HENDERSON, Ky. (WEHT) – Premiering on Max, Turtles All the Way Down is an adaptation of Indiana author John Green’s book of the same name. Directed by Hannah Marks, the film stars Isabela Merced, Cree, Felix Mallard, and Judy Reyes. The story weaves three threads involving Aza (Merced), a seventeen-year-old girl growing up in Indianapolis: first is a ham-handed mystery involving the disappearance of a local industrialist, which leads to a love story with the missing man’s son (Mallard). Complicating everything in Aza’s life is that she’s dealing with anxiety and OCD.

The mystery and love story are under-developed plot threads, especially considering the love interest doesn’t get whole lot of development. At one point he whisks her away on her dream trip, and his lack of dimension risks him being turned into a manic pixie dream boy.
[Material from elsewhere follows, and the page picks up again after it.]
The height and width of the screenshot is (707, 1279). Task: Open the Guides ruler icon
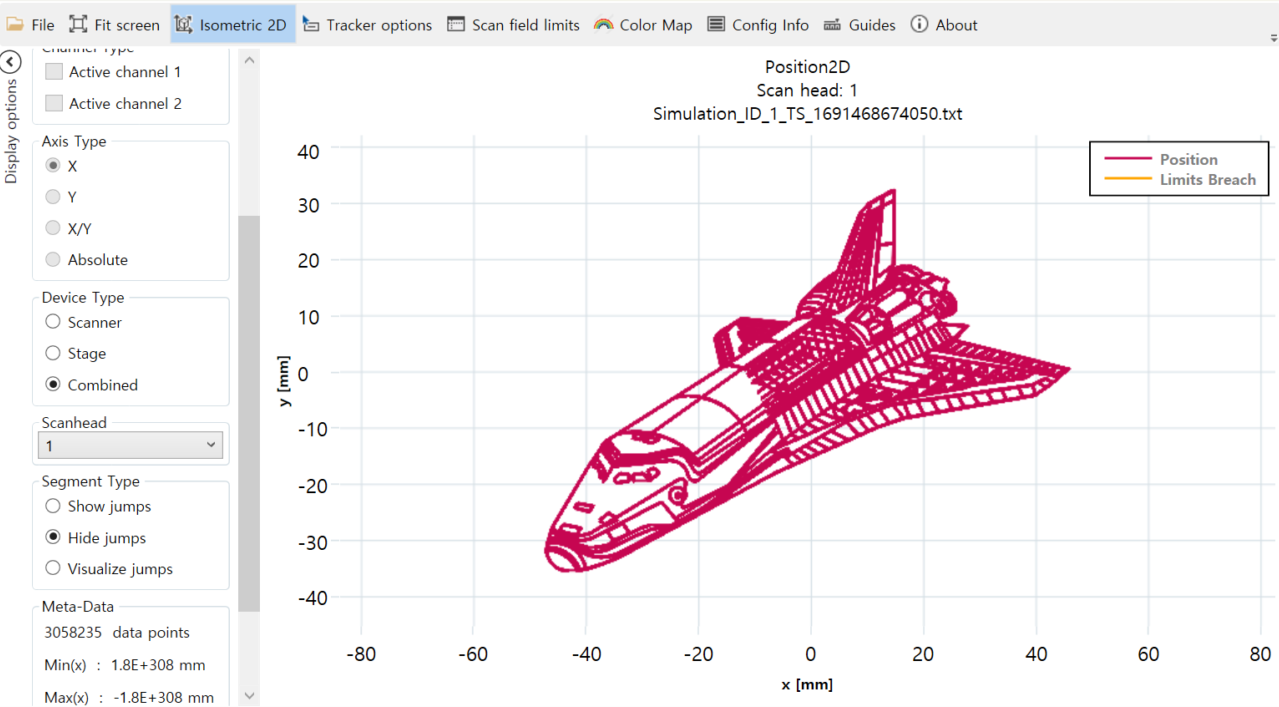831,25
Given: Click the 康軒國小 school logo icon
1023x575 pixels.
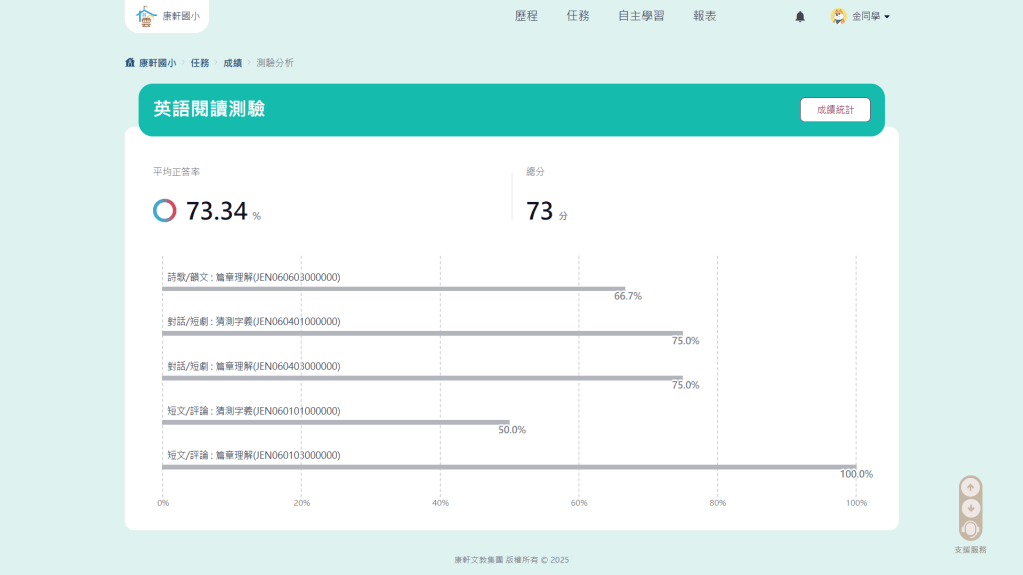Looking at the screenshot, I should coord(147,16).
All of this is easily dismissed because what works about the story and this adaptation is its portrayal of mental health and OCD. Aza’s struggles with OCD are visually and viscerally rendered with expert acting from Merced and some intercuts of microscopic bacteria that are so small but seem so insidiously large to Aza.

In the history of film and pop culture portrayals of OCD, the two most popular are As Good As It Gets (1997), which won Oscars for Jack Nicholson and Helen Hunt, and the TV series Monk, which got seven seasons and a movie. In As Good As It Gets, OCD turns the protagonist into a jerk, and in Monk, OCD turns the protagonist into a super-observant hero and a bit of a jerk, but in Turtles All the Way Down, Aza is a smart, introspective character asking interesting and important questions about what parts of her are mental illness and what parts of her are her. These profound questions about the nature of the self are explored with great depth. Go figure that only in the character of a seventeen-year-old girl is a story able to make OCD portrayal profound and philosophical.

Turtles All the Way Down’s fundamental artistic mission is to show that people with mental illness can have, in Green’s words, “rich, fulfilling lives,” and that message resonates throughout the drama. Along the way, the film becomes unapologetically maudlin and saccharine, especially in one monologue when someone tells us “love is both how you become a person and why.” And before you think I’m being cynical about its sentimentality, I’m not: its sentiment is earned and a welcomed antidote to so much of today’s art that’s steeped in irony and incapable of real, earnest feeling.

Ultimately, though two of the plot threads dangle a bit, Turtles All the Way Down wears its heart on its sleeve with a positive, uplifting message. And its availability on Max may mean that more people get to see this lovely, charming film.